Icahn: To make matters worse, it is not just the acquirer firing the employee that can trigger the severance package but the employee who may decide on his or her own to resign for "good reason" at any point within two years of a change in control. It is quite obvious to me that this plan impacts the price an acquirer would pay.

Translation: To make matters worse, I'm going to debate this point over and over. It's an argument in which you lose by even participating.


Icahn: Is it any wonder that an acquirer, once fully comprehending this plan, might not wish to negotiate any further?

Translation: There was a lot of poison in that pill.

Icahn: I again call upon you to honor your fiduciary duty to your shareholders and rescind this "poison pill" severance plan.

Translation: It's about honor and duty. It has nothing to do with me turning hundreds of millions of dollars in a few short months.


Icahn: You asked, "what exactly would happen to our Company if you and your nominees were to take control of Yahoo!" I will give you my perspective on that.

Translation: Thank you for the set up. I'm now going to make things more tangible.


Icahn: First, I would work to have the board replace your "poison pill" severance plan with an acceptable alternative.

Translation: It will be strenuous work.


Icahn: Second, I intend to ask our new board to hire a talented and experienced CEO (attempting to replicate Google's success with Eric Schmidt) to replace Jerry Yang and return Jerry to his role as "Chief Yahoo". Indeed, it was much speculated that Jerry would serve in the CEO role temporarily until a permanent CEO was hired after the board asked Terry Semel to resign.

Translation: It's nothing personal against your visionary. He can hang around to give the place atmosphere. But I want an adult running the show.


Icahn: Third, I intend to ask our new board to inform Microsoft that unless any alternative transaction can insure a $33 or higher stock price (of which I am skeptical) all talks of alternative transactions are over.

Translation: Or unless it can ensure a $33 or higher stock price.


Icahn: Fourth, I will ask our new board to offer publicly to sell Yahoo! to Microsoft in a friendly and cooperative transaction.
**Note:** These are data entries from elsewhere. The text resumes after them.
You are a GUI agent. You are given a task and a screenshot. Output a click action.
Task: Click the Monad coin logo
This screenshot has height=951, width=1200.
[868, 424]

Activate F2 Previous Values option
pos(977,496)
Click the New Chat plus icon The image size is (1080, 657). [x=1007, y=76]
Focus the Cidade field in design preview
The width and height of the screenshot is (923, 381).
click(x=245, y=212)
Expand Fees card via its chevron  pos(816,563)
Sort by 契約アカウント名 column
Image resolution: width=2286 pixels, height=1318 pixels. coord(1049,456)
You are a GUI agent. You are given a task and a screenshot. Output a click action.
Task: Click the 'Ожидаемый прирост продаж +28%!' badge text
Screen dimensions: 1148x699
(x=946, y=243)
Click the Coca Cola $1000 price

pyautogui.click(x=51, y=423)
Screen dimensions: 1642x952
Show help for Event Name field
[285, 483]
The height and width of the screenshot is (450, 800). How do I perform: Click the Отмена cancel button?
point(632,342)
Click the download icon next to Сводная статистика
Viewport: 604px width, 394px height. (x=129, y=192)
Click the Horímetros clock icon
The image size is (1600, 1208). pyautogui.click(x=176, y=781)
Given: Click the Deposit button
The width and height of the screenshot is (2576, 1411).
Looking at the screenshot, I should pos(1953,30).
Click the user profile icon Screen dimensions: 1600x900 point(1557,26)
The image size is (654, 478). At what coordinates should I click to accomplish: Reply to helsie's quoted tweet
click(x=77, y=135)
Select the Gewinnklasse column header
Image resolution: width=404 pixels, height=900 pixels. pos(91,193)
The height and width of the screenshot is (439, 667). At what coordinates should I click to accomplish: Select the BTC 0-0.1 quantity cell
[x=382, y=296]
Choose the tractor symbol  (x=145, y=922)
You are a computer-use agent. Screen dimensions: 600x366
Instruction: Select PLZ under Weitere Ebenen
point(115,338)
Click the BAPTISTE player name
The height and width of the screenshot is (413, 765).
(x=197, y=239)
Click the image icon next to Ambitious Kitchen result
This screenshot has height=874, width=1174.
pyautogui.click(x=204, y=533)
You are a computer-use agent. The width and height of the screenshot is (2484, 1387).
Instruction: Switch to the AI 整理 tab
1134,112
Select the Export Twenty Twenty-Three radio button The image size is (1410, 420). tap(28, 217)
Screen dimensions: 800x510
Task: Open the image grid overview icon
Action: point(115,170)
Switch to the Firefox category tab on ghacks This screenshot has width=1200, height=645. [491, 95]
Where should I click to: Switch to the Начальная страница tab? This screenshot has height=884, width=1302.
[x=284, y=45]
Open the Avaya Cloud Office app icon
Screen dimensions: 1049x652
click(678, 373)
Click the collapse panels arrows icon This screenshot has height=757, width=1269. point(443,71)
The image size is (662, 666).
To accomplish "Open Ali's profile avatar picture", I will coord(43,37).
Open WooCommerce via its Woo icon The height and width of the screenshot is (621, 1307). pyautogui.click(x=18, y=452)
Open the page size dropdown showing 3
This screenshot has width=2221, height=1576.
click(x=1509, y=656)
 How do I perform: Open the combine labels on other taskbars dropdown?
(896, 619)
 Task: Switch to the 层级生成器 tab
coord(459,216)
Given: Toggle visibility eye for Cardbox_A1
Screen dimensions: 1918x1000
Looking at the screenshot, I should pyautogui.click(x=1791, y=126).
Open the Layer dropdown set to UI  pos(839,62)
Translation: I will shift the burden to Ballmer. He will have a hard time explaining why his $33 offer no longer makes sense. And next to my sense of humor, I'm best known for being friendly and cooperative.


Icahn: Fifth, to the extent Microsoft does not want to make a proposal, I will ask our new board do a deal on search with Google, but only if it contains termination provisions that would in no way impede a subsequent acquisition by Microsoft.

Translation: I'm almost completely dependent on Microsoft to do the rational thing.


Icahn: Now let me ask you a couple of questions, Roy:

Translation: I hope the judge doesn't reprimand me for baiting the witness.


Icahn: Why don't you, now that you have the opportunity, remove the "poison pill" severance plan that I find to be ridiculous and thereby remove a major obstacle to a Microsoft acquisition?

Translation: I'm making it clear that you have the authority to rescind the plan. It's not irreversible.


Icahn: In my opinion, Microsoft does not believe you will ever sell the entire company on a friendly basis. So why don't you stop dancing around the subject and publicly offer to sell the company to Microsoft for $34.375 per share and promise to cooperate completely?

Translation: Come out slowly, with your hands behind your head.


Icahn: Why are you still giving hope to Microsoft that there is a possible "alternative deal"? As long as there is the possibility of an "alternative deal", isn't it obvious that Microsoft will not make a bid for the whole company?

Translation: Why should Microsoft buy the cow, if it can get the milk through a much cheaper alliance?


Icahn: Sincerely yours, CARL C. ICAHN

Translation: Jerry may not like capital letters, BUT I LOVE THEM.